Liz Walker is bella's very own straight-talking, go-to gal, on all sex matters. She is a generous, wise spirit who is passionate about young folks gaining a healthy understanding of what sex is and where it fits into relationships, identity and life. We have hit her up with some of the hard questions. We think her responses are pretty great, so we're releasing them one by one for now.
I don't understand why porn is so terrible. Isn't it a useful way to get tips to spice up your sex life? Is porn that different to reality?
Some people are of the opinion that porn is a great way to gain tips to spice things up. There are plenty of professional counsellors who have recommended that mature couples use it to get ideas.
BUT (and it’s a big but), the numbers of people who are recommending indulging in a little porn to improve sex are dropping. Gradually professionals are changing their mind about porn because the negative outcomes are becoming too difficult to ignore.
This is much like in the past when doctors used to recommend smoking as a good way to relax and unwind.

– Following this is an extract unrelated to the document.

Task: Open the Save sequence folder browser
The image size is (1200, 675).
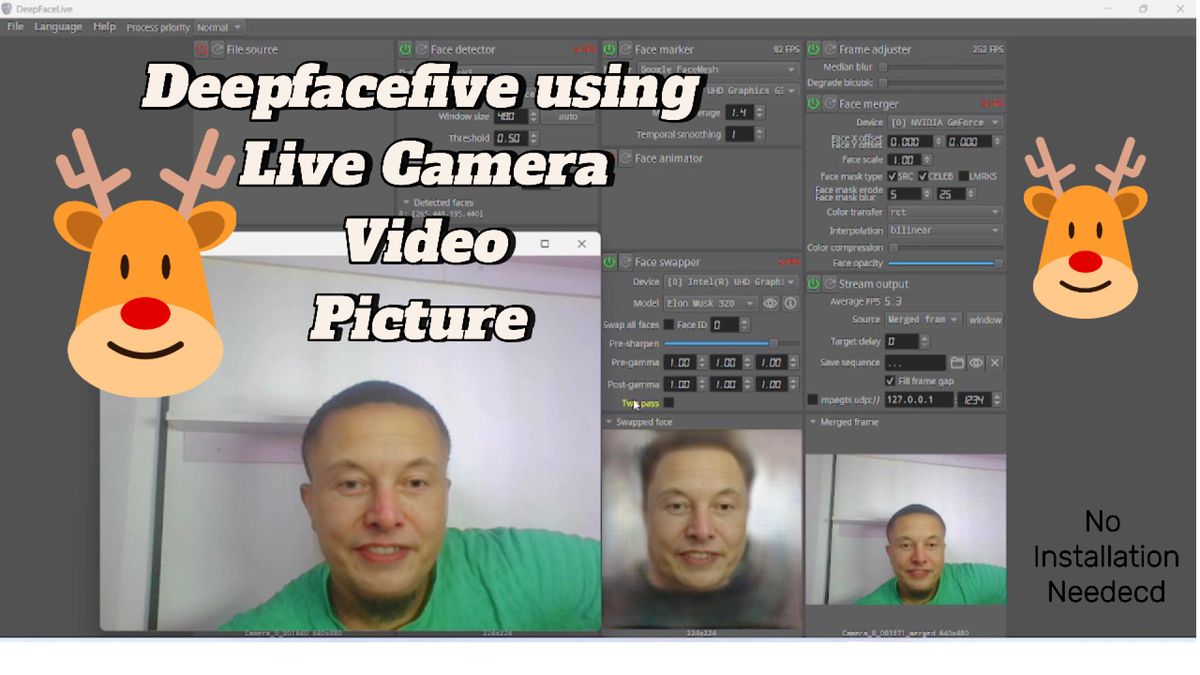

When evidence emerged of the health risks, fewer doctors recommended it. Now they’ve changed their minds completely and try to help people quit because they know there are so many health benefits to not smoking.
Most free porn on the Internet is a long way from reality. Porn is acting – all of it. The way the cameras are angled, the fake moans and groans, the lack of intimate or gentle touch, the size and shape of body parts, the sexual ‘gymnastics’ positions and the length of time people ‘go at it’ for. Truth is, many male porn performers are on drugs to ‘keep it up’ and many female performers are on drugs to ‘block it out’. To top it off there’s a huge amount of hitting, slapping and choking scenes in mainstream porn.
None of this is a positive benchmark to learn about sexuality and relationships. Part of the wonder of a healthy relationship can be found in love and intimacy. The ‘unknown’, exploration and fun of figuring it out are part of the amazing beauty of intimacy.
When a person’s mind has been filled with everything related to porn before they even have a relationship, it sets porn as the sexual thermometer. Reality seems ‘less than’, even though a ‘real’ mutually wanted encounter can be a wondrous and love-filled experience.
Porn gives the impression that sex is nothing more than a cheap commodity. At a time when it fits with your values, a sexual relationship based on intimacy and commitment is way more fulfilling than getting your cues from porn. It’s really up to the individual how much value they place on sex – but since you asked me, I want you to know that you and your sexuality is worth a whole lot more than porn!
At bella we think sex isn't just a romp around in the sheets, your heart is in there somewhere too. We want to approach sex with some smarts, and care. Get in the know, ladies, so you may make choices you are at peace with.
Sex is not simple, it is an intricate matter that takes time to consider. Our culture often suggests we can separate the physical from the emotional, mental and spiritual when it comes to sex, but we're not so sure. There seems, to us, to be layers to sex. It is not separate, but part of a bigger design, and hopefully just one amazing element of a fulfilling, deeply committed relationship.
We encourage you to gather wisdom in this area. This takes time, an investment. Please take what is written here, think about it, talk about it with trusted people and know that when it comes down to it, your choices must be yours, and the consequences too.